Part of clubbing was going outside your comfort zone. It took me to parts of London, I'd never been to before. First club I ever went to was Hammersmith Palais. I'd never even been to Hammersmith before. Do you know what I mean? Literally, I'm gonna be getting on the bus and going: "What's Hammersmith?" I was 14. You know what I mean? The first time you go into a neighborhood that's not yours or whatever. That was a huge part of it.
I'm not misty- eyed saying overall culture was more advanced. It wasn't. Post-Thatcher, 90s mainstream culture was definitely not more advanced than it is now. We're in a much better place, now, in terms of turning on the TV or the radio and what you see or hear. But club culture is always been counter to that.
If you look at the history of New York - the city where we're sitting, the Garage, the Mudd Club, Danceteria, CBGB – all of these places created a collision point, that created a tidal wave that we are literally still surfing, now. Culturally speaking. And that happened because of that meeting of different people, uptown, downtown - all these different scenes coming together. That's why the Hacienda is a place everyone talks about it in such a misty-eyed way. I never went there, obviously 'cause I'm too young, but my version of that is London is where you leave your bullshit at the door and you come in.
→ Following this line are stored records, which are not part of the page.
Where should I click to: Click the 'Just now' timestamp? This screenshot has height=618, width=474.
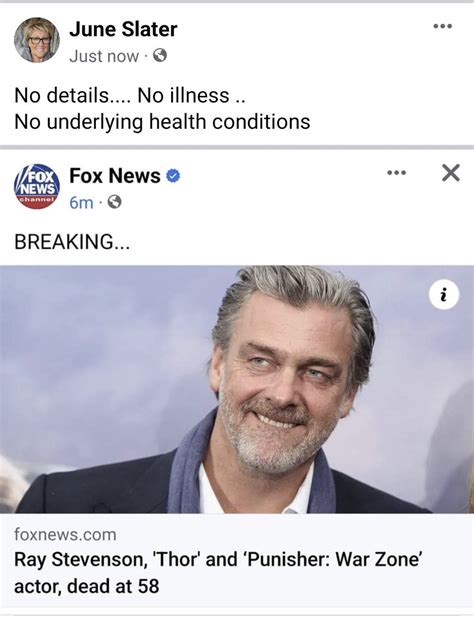(x=104, y=56)
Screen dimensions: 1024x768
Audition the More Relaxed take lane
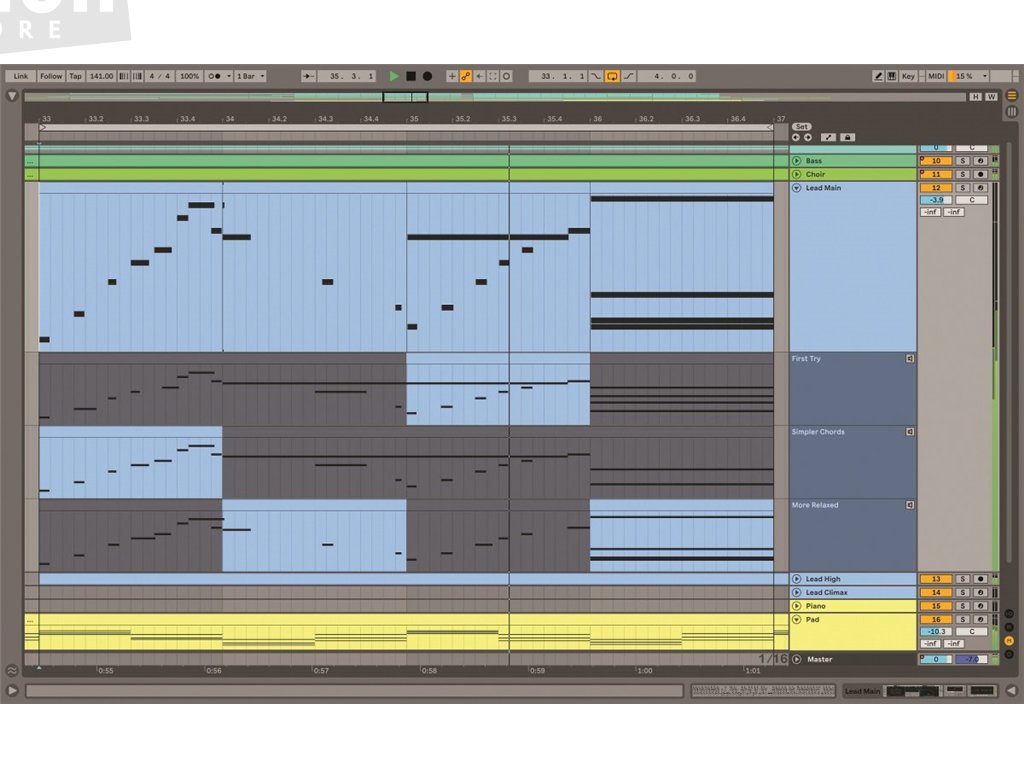click(910, 506)
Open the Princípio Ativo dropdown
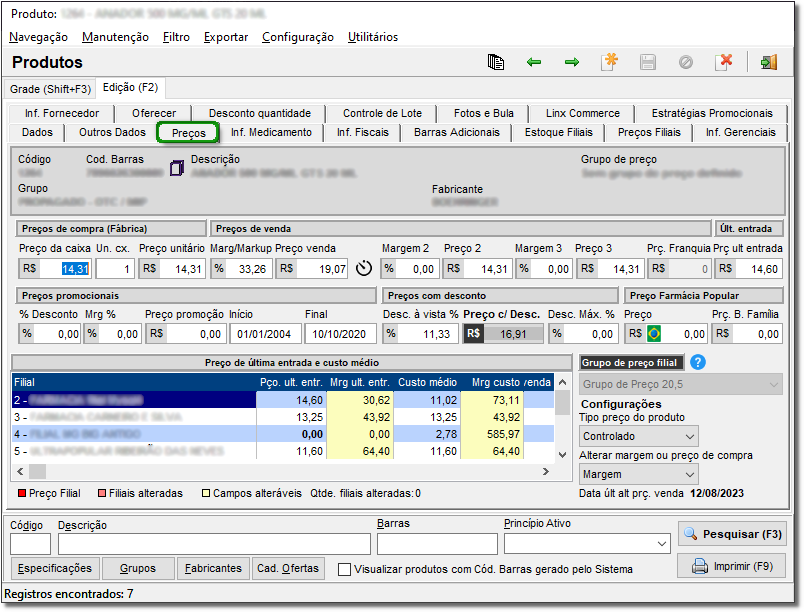This screenshot has height=612, width=804. click(x=660, y=544)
Those are the things that shape culture.
Half of the clubs that to describe from New York, I didn't go to, but I know they were celebrating some of the most marginalised people in New York society. Basically Black, Latin, and gay. And so the coming together of different cultures in places like the Loft, with Mancuso or Paradise Garage. The reason that those places are folkloric to people like me is because that's beyond just the music. That's exactly what I've grown up standing for my whole life, because of music. I've met all of these different, amazing people, ages and races and all types of people. It sounds almost cheesy to talk about it but that's the beauty of music and that's the beauty of club culture when it's at its truest form.
Phoebe: My father was a club culture journalist for years, so you don't need to sell me on the virtues of nightlife! I think, just being a little bit younger than you, I kind of feel that I came of dancing age at the end of that era. Or as it was beginning to come to a close and reiterating into whatever it is now, and I've always felt kind of sad about that. Because I understand or grew up with this deeply-embedded understanding of what nightlife and club culture actually meant to a generation of people, and how informative, educational, mind-opening, unifying it really was. It makes me a bit depressed now that there's perception of going out that it's kind of vacuous.
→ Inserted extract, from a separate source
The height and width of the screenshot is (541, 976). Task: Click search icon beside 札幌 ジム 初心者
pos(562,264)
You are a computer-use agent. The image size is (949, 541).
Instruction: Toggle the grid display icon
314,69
Benji: It's important to recognise that has always existed. What happened in the sort of late 2000s was that thing of “going out” or going out to the hip new place, or to the hype thing, or to be seen, or to get high, or to meet a potential partner, or whatever. That's always been going on, but also what's going on is this posturing version of going out. That's existed everywhere in London, New York, everywhere, forever, since post-war, whatever. Since the 60s, people have been trying to get into the cool place. But what happened was, at a certain point in the last kind of like 15 years, is that those two worlds just merged somehow.
So, that thing has become connected to this thing. I don't really wanna sound negative, because in a way, all evolution is positive. The best way I could sum it up really, from a DJ perspective, is - and I'm not necessarily saying that either one of these things is better. I could just sum it up as it being different.
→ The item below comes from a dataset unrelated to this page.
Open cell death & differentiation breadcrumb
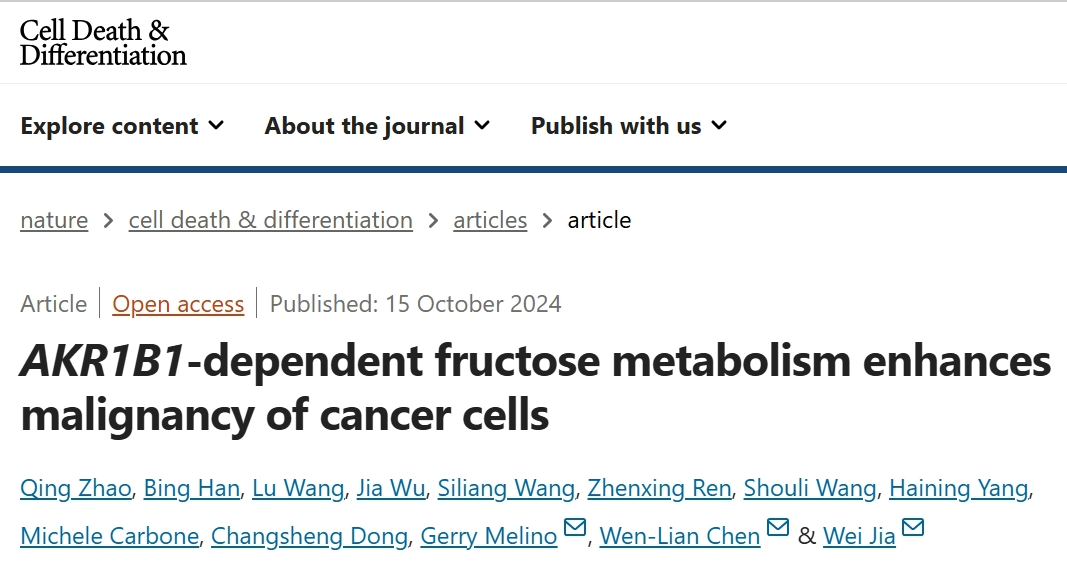This screenshot has width=1067, height=579. [x=271, y=220]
When I went out to clubs, in the sort of height of going out every night, from 16 to 24 or something, I went out specifically in the hope that I would hear music that I'd never heard before. So, of course we all love hearing our favorite tune in the club, but I would go to the club thinking, "What am I gonna hear tonight?" Or I'd wait till the lights came on. I could probably afford one drink and the nightbus home I'd just be, "I'm gonna stay till the end," because he or she might play something that I've never heard before.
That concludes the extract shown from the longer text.